WHAT YOU SHOULD DO = Output the records from the line with "You are a computer-use agent. Screen" up to and including the line with "Action: tap(435, 757)", keeping every line unchanged.

MATERIAL PROVIDED =
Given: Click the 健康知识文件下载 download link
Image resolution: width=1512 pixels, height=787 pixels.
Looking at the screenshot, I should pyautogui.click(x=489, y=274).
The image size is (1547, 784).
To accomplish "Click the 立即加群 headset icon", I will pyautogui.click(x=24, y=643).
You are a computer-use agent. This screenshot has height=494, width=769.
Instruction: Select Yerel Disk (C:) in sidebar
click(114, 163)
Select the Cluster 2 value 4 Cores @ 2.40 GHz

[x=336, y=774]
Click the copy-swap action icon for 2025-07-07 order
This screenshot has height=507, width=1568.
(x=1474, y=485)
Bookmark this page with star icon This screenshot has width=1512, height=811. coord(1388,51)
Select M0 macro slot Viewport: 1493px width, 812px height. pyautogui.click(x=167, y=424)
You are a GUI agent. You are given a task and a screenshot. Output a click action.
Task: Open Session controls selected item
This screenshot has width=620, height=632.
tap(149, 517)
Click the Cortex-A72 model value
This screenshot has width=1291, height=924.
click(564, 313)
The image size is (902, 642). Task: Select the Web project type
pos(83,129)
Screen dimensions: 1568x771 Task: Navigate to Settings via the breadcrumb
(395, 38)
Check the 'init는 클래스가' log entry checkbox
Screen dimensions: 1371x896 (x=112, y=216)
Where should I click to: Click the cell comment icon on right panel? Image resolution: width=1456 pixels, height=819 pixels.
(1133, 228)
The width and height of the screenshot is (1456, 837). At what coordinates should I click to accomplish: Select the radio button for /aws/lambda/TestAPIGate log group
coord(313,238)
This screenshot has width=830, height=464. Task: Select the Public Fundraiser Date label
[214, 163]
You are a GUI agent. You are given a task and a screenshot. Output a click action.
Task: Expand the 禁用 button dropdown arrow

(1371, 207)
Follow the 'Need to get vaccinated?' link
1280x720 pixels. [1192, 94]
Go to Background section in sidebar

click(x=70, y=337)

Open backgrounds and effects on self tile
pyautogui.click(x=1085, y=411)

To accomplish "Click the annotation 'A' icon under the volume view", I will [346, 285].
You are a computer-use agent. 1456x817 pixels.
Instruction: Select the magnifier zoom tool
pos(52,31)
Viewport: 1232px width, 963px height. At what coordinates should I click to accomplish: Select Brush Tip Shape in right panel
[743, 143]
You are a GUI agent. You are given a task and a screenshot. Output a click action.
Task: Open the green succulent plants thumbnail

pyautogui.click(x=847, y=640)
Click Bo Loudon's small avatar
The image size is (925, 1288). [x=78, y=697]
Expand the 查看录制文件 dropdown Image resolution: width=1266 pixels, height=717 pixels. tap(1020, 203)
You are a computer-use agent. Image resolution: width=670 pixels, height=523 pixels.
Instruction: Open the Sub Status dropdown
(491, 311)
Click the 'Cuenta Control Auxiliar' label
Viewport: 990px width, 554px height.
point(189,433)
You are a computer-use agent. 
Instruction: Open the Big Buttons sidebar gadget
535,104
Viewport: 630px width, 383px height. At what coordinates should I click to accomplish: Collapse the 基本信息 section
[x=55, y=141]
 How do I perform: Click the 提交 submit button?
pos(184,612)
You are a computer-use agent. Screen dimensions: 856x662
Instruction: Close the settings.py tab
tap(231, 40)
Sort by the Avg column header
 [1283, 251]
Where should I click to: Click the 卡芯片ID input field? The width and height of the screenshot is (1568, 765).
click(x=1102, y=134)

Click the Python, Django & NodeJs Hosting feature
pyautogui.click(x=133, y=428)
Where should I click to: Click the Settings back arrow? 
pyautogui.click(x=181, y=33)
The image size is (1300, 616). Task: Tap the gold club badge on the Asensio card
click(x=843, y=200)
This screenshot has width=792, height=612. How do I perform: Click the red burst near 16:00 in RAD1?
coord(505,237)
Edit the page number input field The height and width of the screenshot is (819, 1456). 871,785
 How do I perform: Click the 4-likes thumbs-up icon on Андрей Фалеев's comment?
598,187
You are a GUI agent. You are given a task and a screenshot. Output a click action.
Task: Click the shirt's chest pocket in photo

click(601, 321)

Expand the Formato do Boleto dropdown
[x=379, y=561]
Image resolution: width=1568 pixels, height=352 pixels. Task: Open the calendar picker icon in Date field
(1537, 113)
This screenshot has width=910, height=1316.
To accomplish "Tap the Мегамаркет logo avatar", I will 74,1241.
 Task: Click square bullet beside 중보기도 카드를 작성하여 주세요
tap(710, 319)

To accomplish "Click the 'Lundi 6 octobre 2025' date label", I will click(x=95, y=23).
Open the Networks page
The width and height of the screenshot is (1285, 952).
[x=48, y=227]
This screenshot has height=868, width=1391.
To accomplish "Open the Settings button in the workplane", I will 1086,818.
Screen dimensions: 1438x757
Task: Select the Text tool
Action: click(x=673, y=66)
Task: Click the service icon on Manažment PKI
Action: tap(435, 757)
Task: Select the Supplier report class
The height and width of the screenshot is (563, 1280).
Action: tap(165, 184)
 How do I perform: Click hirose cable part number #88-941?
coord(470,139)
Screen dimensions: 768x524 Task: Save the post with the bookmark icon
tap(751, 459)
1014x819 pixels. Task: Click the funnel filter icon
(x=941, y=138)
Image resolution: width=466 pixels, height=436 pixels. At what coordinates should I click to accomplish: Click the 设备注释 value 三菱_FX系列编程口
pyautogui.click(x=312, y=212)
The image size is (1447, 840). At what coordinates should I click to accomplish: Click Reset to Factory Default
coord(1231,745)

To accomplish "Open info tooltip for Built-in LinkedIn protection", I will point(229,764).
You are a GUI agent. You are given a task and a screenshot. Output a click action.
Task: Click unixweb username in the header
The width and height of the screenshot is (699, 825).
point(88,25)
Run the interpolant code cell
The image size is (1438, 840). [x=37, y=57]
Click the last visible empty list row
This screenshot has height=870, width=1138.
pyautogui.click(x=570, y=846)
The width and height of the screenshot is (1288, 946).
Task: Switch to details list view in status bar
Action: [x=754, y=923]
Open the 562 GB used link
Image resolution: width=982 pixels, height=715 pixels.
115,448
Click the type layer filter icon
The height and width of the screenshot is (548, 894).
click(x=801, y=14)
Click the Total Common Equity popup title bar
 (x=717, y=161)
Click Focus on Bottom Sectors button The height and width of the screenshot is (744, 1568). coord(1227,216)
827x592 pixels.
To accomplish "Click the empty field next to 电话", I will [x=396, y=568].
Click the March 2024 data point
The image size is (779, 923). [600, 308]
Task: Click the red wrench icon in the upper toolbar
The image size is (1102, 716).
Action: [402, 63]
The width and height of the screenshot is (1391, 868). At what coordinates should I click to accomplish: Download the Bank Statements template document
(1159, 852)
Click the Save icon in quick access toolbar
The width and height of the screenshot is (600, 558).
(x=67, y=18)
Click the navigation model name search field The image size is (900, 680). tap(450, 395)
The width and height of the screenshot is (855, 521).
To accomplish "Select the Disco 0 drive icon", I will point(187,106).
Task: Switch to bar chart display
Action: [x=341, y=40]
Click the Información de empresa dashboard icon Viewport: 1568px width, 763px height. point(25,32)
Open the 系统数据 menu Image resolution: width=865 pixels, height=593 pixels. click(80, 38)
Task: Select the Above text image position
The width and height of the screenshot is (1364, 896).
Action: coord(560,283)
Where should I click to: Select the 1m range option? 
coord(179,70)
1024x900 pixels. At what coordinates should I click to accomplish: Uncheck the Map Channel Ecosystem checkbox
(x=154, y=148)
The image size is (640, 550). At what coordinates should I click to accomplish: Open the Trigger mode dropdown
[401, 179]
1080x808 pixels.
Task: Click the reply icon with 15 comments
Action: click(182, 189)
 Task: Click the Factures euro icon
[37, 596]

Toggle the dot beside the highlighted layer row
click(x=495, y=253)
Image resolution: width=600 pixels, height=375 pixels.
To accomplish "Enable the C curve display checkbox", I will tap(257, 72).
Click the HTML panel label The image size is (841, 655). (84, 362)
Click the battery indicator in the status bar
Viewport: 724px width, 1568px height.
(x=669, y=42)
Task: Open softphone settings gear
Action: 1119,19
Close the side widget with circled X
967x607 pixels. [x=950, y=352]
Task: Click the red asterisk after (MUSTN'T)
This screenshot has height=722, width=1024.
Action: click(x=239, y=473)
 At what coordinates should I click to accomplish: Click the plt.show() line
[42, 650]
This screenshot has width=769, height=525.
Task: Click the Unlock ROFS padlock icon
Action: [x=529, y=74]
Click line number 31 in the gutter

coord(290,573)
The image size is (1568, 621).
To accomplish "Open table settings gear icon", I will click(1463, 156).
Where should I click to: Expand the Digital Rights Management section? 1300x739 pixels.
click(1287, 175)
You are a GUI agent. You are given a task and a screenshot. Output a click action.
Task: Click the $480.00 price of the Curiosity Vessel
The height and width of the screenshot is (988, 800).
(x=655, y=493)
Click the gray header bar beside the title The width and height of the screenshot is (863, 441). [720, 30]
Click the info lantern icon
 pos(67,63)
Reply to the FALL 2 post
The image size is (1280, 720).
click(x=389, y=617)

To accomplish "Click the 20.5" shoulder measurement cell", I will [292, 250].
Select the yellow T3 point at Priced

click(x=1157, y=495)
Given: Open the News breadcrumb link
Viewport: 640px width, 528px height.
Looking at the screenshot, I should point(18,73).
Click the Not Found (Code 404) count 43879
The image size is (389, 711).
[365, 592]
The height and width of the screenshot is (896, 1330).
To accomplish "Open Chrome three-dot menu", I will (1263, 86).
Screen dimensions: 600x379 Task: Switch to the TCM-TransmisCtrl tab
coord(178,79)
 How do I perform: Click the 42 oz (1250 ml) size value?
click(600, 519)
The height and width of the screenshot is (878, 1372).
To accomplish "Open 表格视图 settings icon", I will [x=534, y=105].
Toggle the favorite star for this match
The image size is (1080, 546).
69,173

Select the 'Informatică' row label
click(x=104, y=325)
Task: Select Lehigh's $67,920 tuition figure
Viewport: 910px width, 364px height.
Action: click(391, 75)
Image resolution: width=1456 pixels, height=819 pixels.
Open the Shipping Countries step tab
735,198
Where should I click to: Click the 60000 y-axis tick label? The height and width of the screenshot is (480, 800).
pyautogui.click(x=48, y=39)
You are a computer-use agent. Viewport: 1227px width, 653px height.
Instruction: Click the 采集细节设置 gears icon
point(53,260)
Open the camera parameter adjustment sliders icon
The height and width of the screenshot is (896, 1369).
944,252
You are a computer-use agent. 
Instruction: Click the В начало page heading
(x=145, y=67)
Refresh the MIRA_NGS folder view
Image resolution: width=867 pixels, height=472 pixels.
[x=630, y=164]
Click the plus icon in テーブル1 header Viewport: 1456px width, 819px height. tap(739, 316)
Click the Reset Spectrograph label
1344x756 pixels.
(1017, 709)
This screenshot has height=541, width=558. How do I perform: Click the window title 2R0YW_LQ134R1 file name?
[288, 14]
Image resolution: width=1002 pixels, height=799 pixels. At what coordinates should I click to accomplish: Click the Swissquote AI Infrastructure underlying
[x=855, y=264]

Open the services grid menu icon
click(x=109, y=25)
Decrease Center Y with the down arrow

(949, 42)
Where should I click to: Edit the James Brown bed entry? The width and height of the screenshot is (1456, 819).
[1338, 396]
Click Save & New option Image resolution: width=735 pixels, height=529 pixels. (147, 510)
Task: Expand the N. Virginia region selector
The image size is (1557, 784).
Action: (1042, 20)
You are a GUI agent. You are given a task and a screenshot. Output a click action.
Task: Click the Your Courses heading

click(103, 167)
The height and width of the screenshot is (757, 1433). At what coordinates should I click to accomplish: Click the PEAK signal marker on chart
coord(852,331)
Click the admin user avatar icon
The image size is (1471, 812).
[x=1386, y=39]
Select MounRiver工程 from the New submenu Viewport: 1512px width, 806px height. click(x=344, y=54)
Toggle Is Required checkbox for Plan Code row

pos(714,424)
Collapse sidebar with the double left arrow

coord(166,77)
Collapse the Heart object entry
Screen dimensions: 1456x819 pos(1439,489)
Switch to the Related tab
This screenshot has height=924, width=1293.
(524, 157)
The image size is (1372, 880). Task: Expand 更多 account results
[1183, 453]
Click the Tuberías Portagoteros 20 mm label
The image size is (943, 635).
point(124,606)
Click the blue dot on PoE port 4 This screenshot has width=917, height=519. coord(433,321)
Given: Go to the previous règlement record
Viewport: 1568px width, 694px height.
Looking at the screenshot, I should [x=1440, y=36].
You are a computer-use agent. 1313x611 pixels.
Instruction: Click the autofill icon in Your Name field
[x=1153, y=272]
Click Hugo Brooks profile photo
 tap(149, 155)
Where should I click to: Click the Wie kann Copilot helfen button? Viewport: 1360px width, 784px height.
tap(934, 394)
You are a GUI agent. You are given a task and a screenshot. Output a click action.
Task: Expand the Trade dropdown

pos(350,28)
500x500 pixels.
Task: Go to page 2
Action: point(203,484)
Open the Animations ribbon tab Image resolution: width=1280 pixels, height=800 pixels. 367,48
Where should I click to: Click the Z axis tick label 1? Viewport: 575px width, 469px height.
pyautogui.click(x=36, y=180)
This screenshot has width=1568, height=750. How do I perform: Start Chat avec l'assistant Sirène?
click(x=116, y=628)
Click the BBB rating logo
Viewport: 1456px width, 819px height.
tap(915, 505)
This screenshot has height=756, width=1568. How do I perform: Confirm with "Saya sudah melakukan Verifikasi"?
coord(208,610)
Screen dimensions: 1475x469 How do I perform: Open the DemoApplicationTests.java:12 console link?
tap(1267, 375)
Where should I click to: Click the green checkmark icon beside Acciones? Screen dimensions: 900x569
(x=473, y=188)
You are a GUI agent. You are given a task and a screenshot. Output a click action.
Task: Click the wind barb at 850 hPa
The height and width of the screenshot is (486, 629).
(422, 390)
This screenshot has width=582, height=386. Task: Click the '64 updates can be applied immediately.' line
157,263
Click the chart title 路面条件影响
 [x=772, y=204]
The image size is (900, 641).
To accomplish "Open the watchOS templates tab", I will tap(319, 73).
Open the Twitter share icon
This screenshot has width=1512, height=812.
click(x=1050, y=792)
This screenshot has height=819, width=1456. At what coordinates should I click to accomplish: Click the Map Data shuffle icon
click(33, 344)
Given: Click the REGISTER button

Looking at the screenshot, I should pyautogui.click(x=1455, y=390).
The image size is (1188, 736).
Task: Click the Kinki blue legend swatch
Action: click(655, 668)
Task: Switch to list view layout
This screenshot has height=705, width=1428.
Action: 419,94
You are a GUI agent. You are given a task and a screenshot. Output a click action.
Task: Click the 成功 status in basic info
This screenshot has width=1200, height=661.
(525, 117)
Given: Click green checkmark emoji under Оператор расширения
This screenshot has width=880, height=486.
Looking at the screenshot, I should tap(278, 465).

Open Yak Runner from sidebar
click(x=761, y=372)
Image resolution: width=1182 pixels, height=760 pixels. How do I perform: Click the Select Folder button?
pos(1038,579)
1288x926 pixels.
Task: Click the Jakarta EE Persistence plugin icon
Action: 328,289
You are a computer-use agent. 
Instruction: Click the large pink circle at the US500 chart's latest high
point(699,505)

THE OUTPUT =
You are a computer-use agent. Screen dimensions: 856x662
Instruction: Close the settings.py tab
tap(231, 40)
Sort by the Avg column header
 [1283, 251]
Where should I click to: Click the 卡芯片ID input field? The width and height of the screenshot is (1568, 765).
click(x=1102, y=134)

Click the Python, Django & NodeJs Hosting feature
pyautogui.click(x=133, y=428)
Where should I click to: Click the Settings back arrow? 
pyautogui.click(x=181, y=33)
The image size is (1300, 616). Task: Tap the gold club badge on the Asensio card
click(x=843, y=200)
This screenshot has width=792, height=612. How do I perform: Click the red burst near 16:00 in RAD1?
coord(505,237)
Edit the page number input field The height and width of the screenshot is (819, 1456). 871,785
 How do I perform: Click the 4-likes thumbs-up icon on Андрей Фалеев's comment?
598,187
You are a GUI agent. You are given a task and a screenshot. Output a click action.
Task: Click the shirt's chest pocket in photo

click(601, 321)

Expand the Formato do Boleto dropdown
[x=379, y=561]
Image resolution: width=1568 pixels, height=352 pixels. Task: Open the calendar picker icon in Date field
(1537, 113)
This screenshot has width=910, height=1316.
To accomplish "Tap the Мегамаркет logo avatar", I will 74,1241.
 Task: Click square bullet beside 중보기도 카드를 작성하여 주세요
tap(710, 319)

To accomplish "Click the 'Lundi 6 octobre 2025' date label", I will click(x=95, y=23).
Open the Networks page
The width and height of the screenshot is (1285, 952).
[x=48, y=227]
This screenshot has height=868, width=1391.
To accomplish "Open the Settings button in the workplane", I will 1086,818.
Screen dimensions: 1438x757
Task: Select the Text tool
Action: click(x=673, y=66)
Task: Click the service icon on Manažment PKI
Action: tap(435, 757)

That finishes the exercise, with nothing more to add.